Space is curved, and the light passing through it is also curved. That was the point of my link to the Einstein Ring page -- to show that light is in fact curved along with space.

The first important confirmation of GR was an experiment conducted in 1919 that showed curved light paths of starlight passing near the sun, observed during an eclipse.

If you happened to be located near a black hole, at 1.5 times the radius of the event horizon, by looking along a tangential path, you would see the back of your own head, regardless of which direction you looked. The reason? Light is curved along with space.

It's not accurate to say, as you are doing, that light always follows straight paths. It is accurate to say that light follows the curvature of the space through which it passes.

> ... would have been the same kind of blunder we are making today believing that Dark matter/energy is actually real.
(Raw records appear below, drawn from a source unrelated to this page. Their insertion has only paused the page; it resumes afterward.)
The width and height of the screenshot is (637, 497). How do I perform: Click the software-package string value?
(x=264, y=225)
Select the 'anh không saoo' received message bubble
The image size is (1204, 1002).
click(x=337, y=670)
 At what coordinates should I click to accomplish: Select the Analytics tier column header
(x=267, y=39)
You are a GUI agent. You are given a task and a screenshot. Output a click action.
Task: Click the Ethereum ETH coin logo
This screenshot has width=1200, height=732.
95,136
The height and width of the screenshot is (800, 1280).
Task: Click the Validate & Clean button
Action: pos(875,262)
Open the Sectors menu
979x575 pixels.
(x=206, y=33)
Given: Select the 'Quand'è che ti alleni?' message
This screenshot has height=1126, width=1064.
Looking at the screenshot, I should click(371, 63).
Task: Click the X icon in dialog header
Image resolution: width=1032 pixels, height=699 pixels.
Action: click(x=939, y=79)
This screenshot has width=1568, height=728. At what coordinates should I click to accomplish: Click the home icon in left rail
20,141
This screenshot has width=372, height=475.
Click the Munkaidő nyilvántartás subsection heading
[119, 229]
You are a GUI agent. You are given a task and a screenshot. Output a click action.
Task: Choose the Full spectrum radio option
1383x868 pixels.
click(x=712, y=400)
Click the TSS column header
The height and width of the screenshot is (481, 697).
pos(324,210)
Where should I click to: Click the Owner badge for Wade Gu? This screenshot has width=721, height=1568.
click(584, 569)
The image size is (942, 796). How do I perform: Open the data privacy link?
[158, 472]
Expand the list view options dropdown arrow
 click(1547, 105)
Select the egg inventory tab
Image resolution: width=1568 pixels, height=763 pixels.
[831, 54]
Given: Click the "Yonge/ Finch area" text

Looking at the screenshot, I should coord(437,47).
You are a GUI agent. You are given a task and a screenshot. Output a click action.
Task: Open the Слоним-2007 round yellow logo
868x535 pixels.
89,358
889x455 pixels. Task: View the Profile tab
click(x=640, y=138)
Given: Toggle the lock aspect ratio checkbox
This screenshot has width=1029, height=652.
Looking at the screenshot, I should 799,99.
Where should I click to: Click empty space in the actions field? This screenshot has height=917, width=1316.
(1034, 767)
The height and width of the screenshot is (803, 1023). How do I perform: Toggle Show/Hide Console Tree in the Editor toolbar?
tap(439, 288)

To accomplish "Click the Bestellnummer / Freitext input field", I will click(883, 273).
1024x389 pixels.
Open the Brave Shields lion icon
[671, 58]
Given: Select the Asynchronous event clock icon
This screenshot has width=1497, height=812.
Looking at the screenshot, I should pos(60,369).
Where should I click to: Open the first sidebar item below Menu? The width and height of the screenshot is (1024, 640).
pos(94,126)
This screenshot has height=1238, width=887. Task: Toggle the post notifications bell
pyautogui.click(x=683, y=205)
Try to avoid moving ahead of the evidence. The present evidence is that dark matter and energy are real, again following Occam's razor. But I can't say these things are real as a matter of concluded fact, and you can't say they aren't. No one knows, and science requires us to wait for observation and theory to sort it out. Science doesn't progress by proclamation, but by way of theories that resist sincere efforts at falsification.

Apropos: https://youtu.be/b240PGCMwV0?t=37

I do understand why you think what you do. Most physics articles (and even the Wikipedia page on Gravitational Lensing) are explaining it wrong. They are saying that the light bent. That's not what's really happening. The light doesn't bend relative to the space it's flowing thru. It flows in a perfectly straight line. Gravity has no direct effect whatsoever on light, because light is massless. Gravity only can effect the SHAPE of the spacetime density field. The fact that the spacetime is bent makes it look to us, as if the light changed direction. It didn't. Light passing thru an ordinary optical glass lense DOES bend, but light passing by a massive object in space absolutely does not bend. It merely "looks" like it did.